I have 2 Zippered DTivos. 1 Hughes HDVR2 and one Phillips DSR708. After spending some time playing with TWP, I decided to play with MRV. I set the names of the Tivos in TWP. My problem is that I on't know where to go next.

From what I picked up, the Tivo Desktop software is how I proceed. I installed this software and did not add a Media Access Key in that setup.

When I try to pick recordings to transfer I get a message saying that there are no Tivo DVRs available on the network. When I look at the Tivo Server Properties -> Access Control tab, both tivos are listed.

What am I doing wrong? How can I make MRV work?

Thanks in advance.


----------



## JWThiers (Apr 13, 2005)

asatyss said:


> I have 2 Zippered DTivos. 1 Hughes HDVR2 and one Phillips DSR708. After spending some time playing with TWP, I decided to play with MRV. I set the names of the Tivos in TWP. My problem is that I on't know where to go next.
> 
> From what I picked up, the Tivo Desktop software is how I proceed. I installed this software and did not add a Media Access Key in that setup.
> 
> ...


MRV - Multi Room Viewing, Look at the bottom of your Now Playing List (NPL), you should see an entry for your other TIVO.

Tivo Desktop is used to allow viewing of photos from a pc on your tivo and you don't need a Media Access Key (MAK) for that. The MAK is what you need for Tivo-To-Go (TTG) or getting your shows onto your computer so you can do other tings to them (like burning to DVD).
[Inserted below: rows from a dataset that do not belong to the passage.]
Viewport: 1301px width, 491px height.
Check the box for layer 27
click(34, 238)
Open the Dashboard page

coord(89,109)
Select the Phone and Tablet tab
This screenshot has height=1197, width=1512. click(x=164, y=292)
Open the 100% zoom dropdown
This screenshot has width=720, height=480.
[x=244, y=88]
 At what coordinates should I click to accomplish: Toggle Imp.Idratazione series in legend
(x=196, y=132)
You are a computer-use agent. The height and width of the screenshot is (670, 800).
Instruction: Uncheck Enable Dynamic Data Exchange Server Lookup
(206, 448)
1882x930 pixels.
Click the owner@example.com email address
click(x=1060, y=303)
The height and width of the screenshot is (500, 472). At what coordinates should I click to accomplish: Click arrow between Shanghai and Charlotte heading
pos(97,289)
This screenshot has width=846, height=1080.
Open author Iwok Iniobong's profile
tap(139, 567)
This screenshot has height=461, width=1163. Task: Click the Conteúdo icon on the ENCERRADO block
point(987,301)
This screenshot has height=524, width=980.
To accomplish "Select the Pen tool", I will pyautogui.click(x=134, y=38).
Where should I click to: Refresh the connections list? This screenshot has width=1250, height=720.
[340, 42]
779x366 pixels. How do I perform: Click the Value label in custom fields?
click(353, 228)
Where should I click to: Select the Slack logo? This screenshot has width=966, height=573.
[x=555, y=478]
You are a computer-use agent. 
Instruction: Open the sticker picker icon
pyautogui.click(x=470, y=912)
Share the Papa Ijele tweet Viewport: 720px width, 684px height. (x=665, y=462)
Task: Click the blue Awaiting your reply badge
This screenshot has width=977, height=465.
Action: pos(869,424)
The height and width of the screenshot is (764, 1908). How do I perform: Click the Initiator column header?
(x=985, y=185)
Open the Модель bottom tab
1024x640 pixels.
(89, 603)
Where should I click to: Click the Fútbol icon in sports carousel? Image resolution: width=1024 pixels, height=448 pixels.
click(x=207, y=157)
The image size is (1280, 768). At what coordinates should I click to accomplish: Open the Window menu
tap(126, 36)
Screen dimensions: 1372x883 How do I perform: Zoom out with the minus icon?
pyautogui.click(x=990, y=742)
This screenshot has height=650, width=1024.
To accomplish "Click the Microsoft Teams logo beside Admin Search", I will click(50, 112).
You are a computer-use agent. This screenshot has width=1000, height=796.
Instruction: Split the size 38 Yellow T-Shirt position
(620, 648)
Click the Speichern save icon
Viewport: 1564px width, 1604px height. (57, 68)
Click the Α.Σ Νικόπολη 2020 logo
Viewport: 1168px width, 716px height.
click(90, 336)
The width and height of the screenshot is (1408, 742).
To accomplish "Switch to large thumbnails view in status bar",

Your DTivo does NOT have a MAK only Stand Alone (SA) Tivos have them. In other words, You cant use Tivo Desktop to transfer shows to your computer. It can be done using other methods and would be considered EXTRACTION and can't be discussed on this forum, try The other one.

Also I don't think the current version of Tivo Desktop works with DTivo. You would either need an older version or use GALLEON. I could be wrong I don't use either as I am not interested in those functions.


----------



## ttodd1 (Nov 6, 2003)

Galleon will not work with DTivos - requires 7.x software. Try JavaHMO instead.


----------



## asatyss (Nov 6, 2003)

Thanks for filling me in. I feel like such an idiot for not looking there. Now that I understand, it looks like I don't need Tivo Desktop for anything. 

Thanks for your help JWThiers!


----------